Il termine per la proposizione dell'opposizione è di 30 giorni dalla comunicazione o notificazione del decreto di liquidazione, dovendo trovare applicazione l'art. 702quaterc.p.c. (Cass. civ., 21 febbraio 2017, n. 4423; Corte cost. 12 maggio 2016, n. 106).

Nel giudizio di merito le parti possono stare in giudizio personalmente.

L'efficacia esecutiva del provvedimento impugnato può essere sospesa secondo quanto previsto dall'art. 5 d.lgs. n. 150/11. Nel caso di mancata comparizione delle parti ad un'udienza, il giudice non può dichiarare l'improcedibilità del ricorso, ma deve disporre rinvio ai sensi degli artt. 181 e 309 c.p.c. (Cass. civ., 31 ottobre 2018, n. 27915).

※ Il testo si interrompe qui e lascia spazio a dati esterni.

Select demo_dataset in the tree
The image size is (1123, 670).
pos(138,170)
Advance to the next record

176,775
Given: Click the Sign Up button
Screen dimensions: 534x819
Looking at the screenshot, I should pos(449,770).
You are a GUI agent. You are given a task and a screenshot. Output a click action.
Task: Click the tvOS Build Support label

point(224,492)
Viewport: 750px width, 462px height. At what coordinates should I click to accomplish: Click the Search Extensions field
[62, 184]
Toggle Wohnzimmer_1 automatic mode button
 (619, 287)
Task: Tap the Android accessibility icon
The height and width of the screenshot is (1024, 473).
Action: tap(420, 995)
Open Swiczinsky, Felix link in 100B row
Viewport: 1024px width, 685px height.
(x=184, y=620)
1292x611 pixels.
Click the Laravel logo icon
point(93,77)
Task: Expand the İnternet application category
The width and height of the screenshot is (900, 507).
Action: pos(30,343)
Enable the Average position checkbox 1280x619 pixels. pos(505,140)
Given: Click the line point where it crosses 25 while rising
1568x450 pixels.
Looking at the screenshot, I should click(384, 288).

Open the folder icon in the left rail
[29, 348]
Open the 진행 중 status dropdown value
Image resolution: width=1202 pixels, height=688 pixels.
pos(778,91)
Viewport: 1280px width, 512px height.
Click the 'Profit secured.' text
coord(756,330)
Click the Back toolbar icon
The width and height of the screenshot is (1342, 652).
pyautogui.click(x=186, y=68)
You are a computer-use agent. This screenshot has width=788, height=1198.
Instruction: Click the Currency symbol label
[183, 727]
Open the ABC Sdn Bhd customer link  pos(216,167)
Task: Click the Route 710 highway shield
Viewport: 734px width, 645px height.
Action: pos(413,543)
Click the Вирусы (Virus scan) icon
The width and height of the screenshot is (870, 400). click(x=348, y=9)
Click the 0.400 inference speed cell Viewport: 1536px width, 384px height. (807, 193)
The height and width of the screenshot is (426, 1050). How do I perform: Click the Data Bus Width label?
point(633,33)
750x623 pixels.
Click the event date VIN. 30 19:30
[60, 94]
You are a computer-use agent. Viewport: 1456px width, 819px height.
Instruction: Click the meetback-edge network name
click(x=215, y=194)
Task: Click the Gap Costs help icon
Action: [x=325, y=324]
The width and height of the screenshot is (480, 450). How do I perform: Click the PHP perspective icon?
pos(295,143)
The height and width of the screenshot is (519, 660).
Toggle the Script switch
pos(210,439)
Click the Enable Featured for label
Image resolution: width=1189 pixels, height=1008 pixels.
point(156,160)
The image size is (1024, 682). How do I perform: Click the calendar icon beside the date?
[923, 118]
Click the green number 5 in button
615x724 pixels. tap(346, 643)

Nel giudizio di opposizione tutte le parti del processo nel quale il provvedimento impugnato è stato emesso sono contraddittori necessari, unitamente al beneficiario e ai soggetti comunque chiamati a corrispondere il compenso all'ausiliario (ad es., gli eredi di una delle parti frattanto deceduta); l'omessa notifica del ricorso che fissa l'udienza di comparizione a uno di questi contraddittori necessari, ove manchi la partecipazione di costui al procedimento di opposizione al decreto, determina non l'inammissibilità del ricorso ma la nullità dell'ordinanza che definisce il giudizio (Cass. civ., 7 dicembre 2010, n. 24786). Invece, la mancata tempestiva notifica del ricorso e del decreto di comparizione delle parti non dà luogo all'inammissibilità dell'opposizione, ma comporta il dovere del giudice di disporre la rinnovazione della notifica ex art. 291 c.p.c. (Cass. civ., 19 dicembre 2013, n. 28420; Cass. civ., 2 febbraio 2011, n. 2442).

In particolare, nei procedimenti di opposizione a liquidazione inerenti a giudizi civili e penali suscettibili di restare a carico dell'erario (ad es. patrocinio a spese dello Stato), è parte necessaria il Ministero della Giustizia (Cass. civ., 6 marzo 2018, n. 5314; Cass. civ.,Sez.Un.,29 maggio 2012, n.8516); in tale ipotesi non opera il foro erariale (Cass. civ., 13 dicembre 2011, n. 26791).

Deve, poi, rammentarsi che il procedimento di opposizione in esame introduce una controversia di natura civile, anche se il decreto di liquidazione opposto sia stato pronunciato in un giudizio penale, e deve quindi essere trattato da magistrati addetti al settore civile: la violazione di tale regola, tuttavia, non determina nè una questione di competenza nè una nullità (Cass. civ., 30 aprile 2012, n. 6600).

Per quanto attiene ai limiti del giudizio oppositivo, avverso il decreto di liquidazione dei compensi al CTU sono ammissibili solo le censure che si riferiscano alla liquidazione del compenso, mentre non possono proporsi questioni relative all'utilità e validità della consulenza tecnica, che attengono al merito della causa e vanno fatte valere nella relativa sede (Cass. civ., 30 aprile 2012, n. 6598), sicché il giudice investito dalla opposizione deve accertare solo se l'opera svolta dal consulente sia rispondente ai quesiti propostigli e, in ogni caso, valutare, sotto il profilo qualitativo, la difficoltà dell'indagine, la completezza ed il pregio della prestazione fornita (Cass. civ., 4 febbraio 2016, n. 2194).

Se non viene tempestivamente impugnato, il decreto di liquidazione assume valore di cosa giudicata, ragion per cui, in sede di opposizione a precetto, la parte intimata non può chiedere che ne vengano valutati i profili di merito (Cass. civ., 22 febbraio 2017, n. 4545).

L'ordinanza che definisce il giudizio non è appellabile, ed è quindi ricorribile per cassazione ex art. 111 Cost.